- **Work to be completed**
Rewrite these records with every "Task" changed to "Instruction" and nothing else changed. Leave out the pictures.

- **Input data**
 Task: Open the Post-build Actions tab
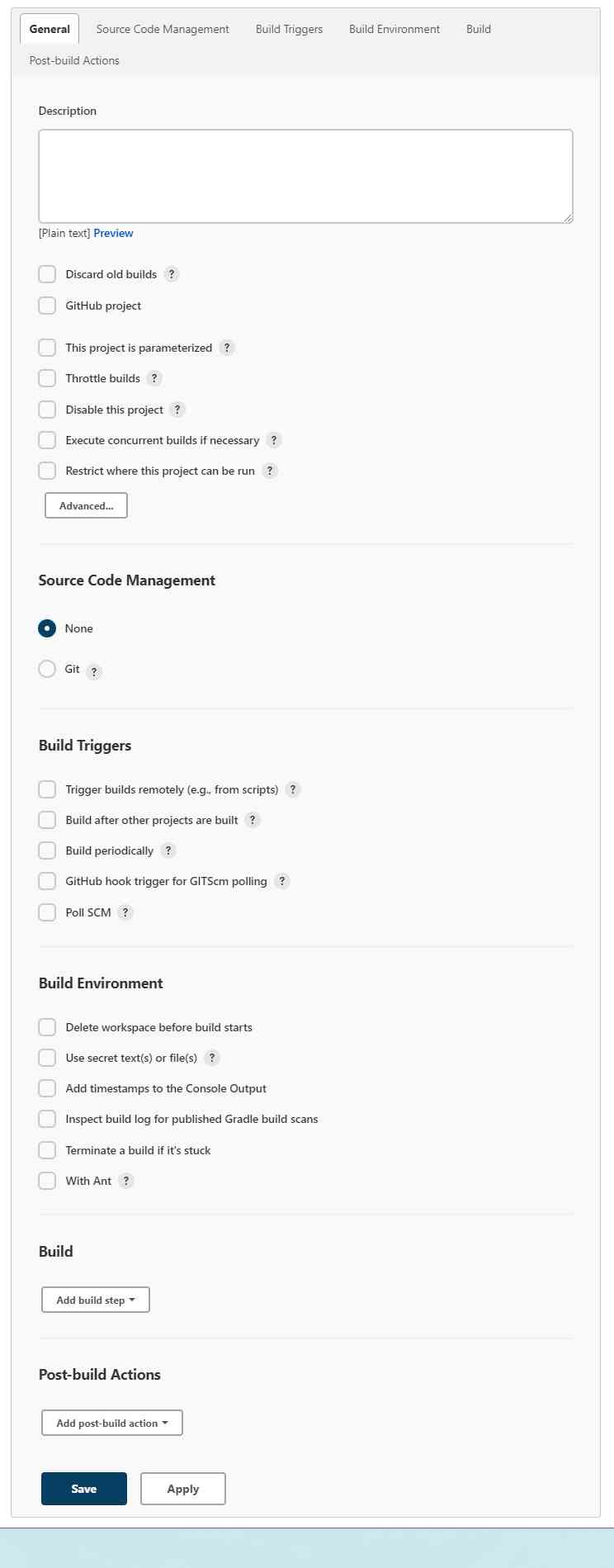[73, 60]
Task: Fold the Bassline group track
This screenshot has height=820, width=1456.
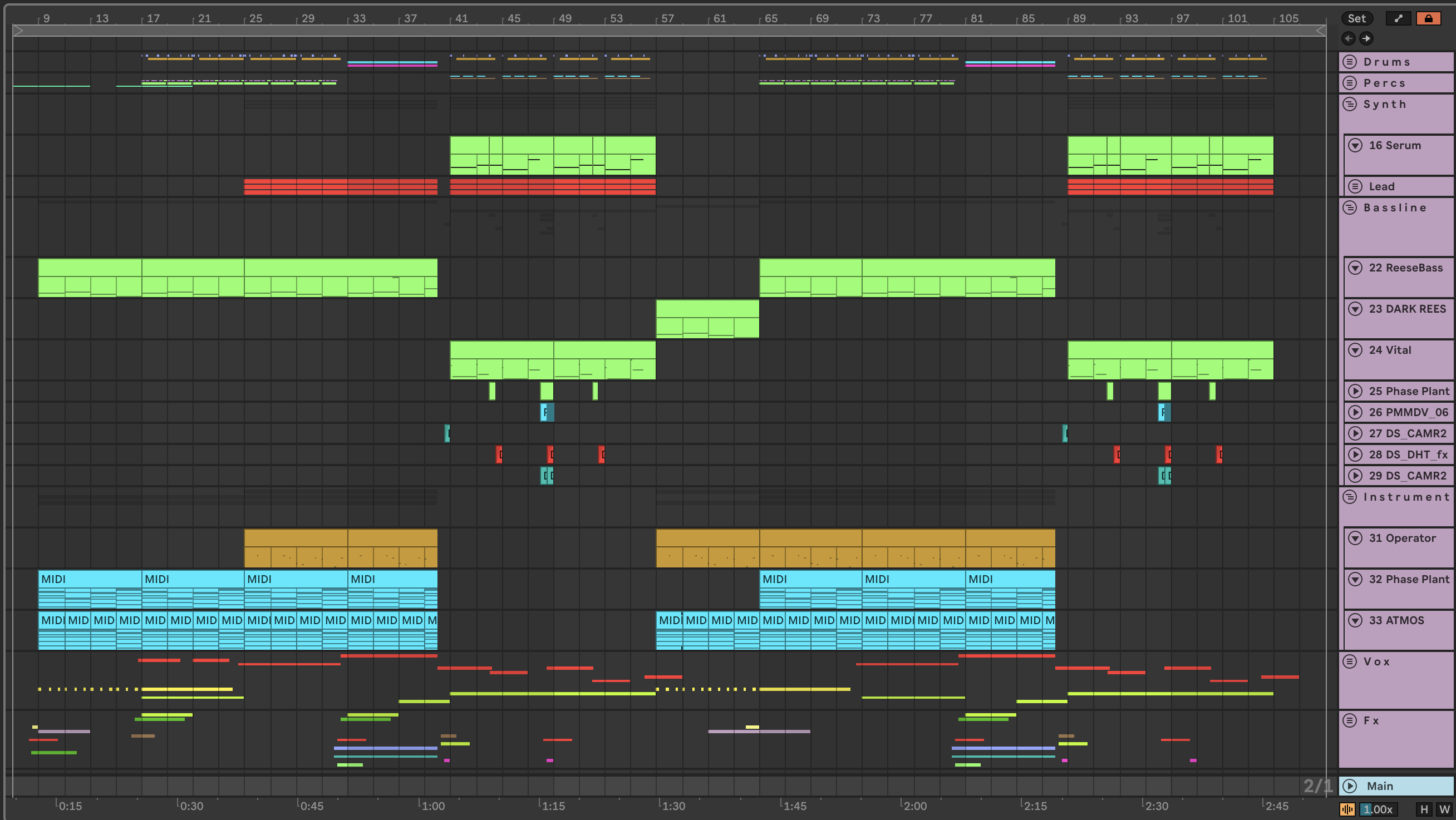Action: (1350, 208)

- **Exercise response**
 Instruction: Open the Post-build Actions tab
[73, 60]
Instruction: Fold the Bassline group track
This screenshot has height=820, width=1456.
Action: (1350, 208)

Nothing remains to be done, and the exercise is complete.